Ластик поглядел - да, так себе рожа.
- Не могу я икону писать, если выпимши, - мрачно сказал Илюшка. - Рука дрожит.
- А если немножко выпьешь? - спросил князь-ангел.
- Немножко не умею. Уж коли пью, так пью. А не пью, так не пью.
Задумался Ластик - случай был не из простых. Баба смотрела на него с надеждой, мужик
пялился в землю.
- Вот что, Илюшка, ты иди, - сказал наконец Ерастий. - А ты, баба, поди поближе. -
И спросил шепотом. - Он у тебя щи, ну шти, ест?
- Кислые, с ботвиньей очень уважает. Кабы каждый день варила - ел бы.
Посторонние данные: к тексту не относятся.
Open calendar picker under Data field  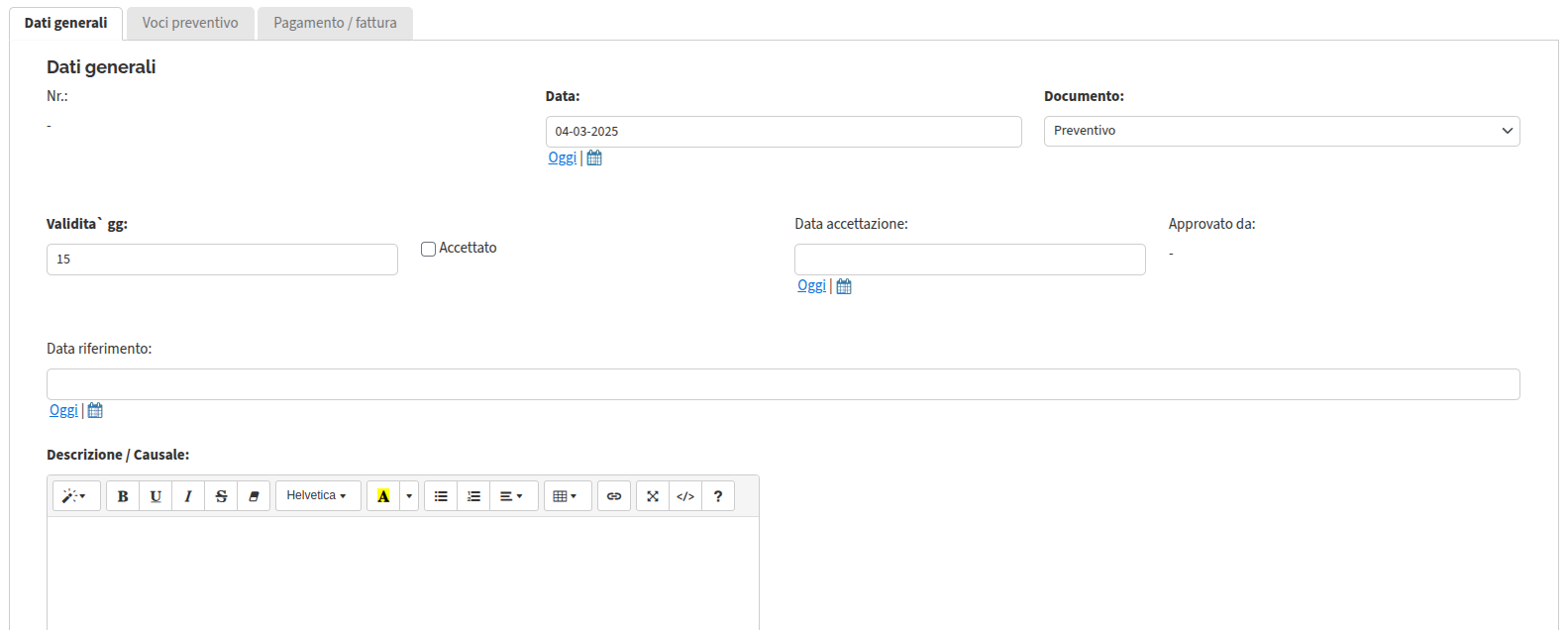click(x=594, y=158)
- Вот и вари ему каждый день. А в горшок потихоньку чарочку вина подливай, только не
больше. Для доброты ему довольно будет, а рука от одной чарочки не задрожит.
Просветлела баба лицом, закланялась, хотела в краешек кафтана поцеловать - еле
отодвинулся. Но Штирлиц скептически проскрипел:
- В эфиррре рррадиокомпозиция "Вррредные советы"!
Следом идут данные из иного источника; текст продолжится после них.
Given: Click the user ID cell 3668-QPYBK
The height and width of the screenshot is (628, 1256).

И осталось у Ластика на душе сомнение - правильно ли сделал? А что бы, интересно, ей
посоветовал папа, если б она пришла к нему в фирму за консультацией? Ох, вряд ли папа стал
бы жену учить обманывать собственного мужа и травить его алкоголем...
Со следующим ходоком еще хуже вышло. Это был старик, по виду странник - в драных
лаптях, с котомкой через плечо.
- Князь-батюшко, - начал он по обычаю, хотя сам годился Ерастию в дедушки, - як
твоей пресветлой милости издали пришел, с-под самой Рязани.
Лицо у дальнего ходока было землистое, взгляд потерянный.
- Вот скажи ты мне, святое чадо, есть Бог али как?
Вопрос для семнадцатого века был неожиданный, даже крамольный - за него, пожалуй,
церковь могла и на костер отправить. Но как ответить, Ластик знал. Был у него с папой не так
давно на эту тему серьезный разговор.
И старику он сказал то же, что ему в свое время папа:
- Коли веришь - обязательно есть.
- Я-то верю. Как же без Бога? И зачем тогда всё? - Старик вздохнул. - Значит, есть.
Ладно. А он добрый, Бог-от?
Это был тоже вопрос нетрудный.
- Коли есть, то уж конечно добрый. Иначе он был бы не Бог, а Дьявол.
- Добрый? - повторил старик и вдруг тоскливо-тоскливо говорит. - А чего ж тогда у
Него на свете так погано? Вот у меня семья была, большая. Пшенична хлеба, конечно, не едали,
но и лебедой брюхо не набивали. Неплохо жили, грех жалиться. Только налетели крымчаки,
всю деревню пожгли, всех поубивали: старуху мою, двух сынов с женками, внуков одиннадцать
душ. Сам-то я с меньшой внучкой в сене спрятался. Горе, конечно, но я на Бога не роптал. Даже
свечку поставил, что оставил Марфушку, самую любимую из всех, мне в утешение. А в
прошлый месяц мор был, и Марфушка тоже померла. Вот и скажи ты мне, как ты есть ангел, на
что это Богу понадобилось, ради какого такого промысла?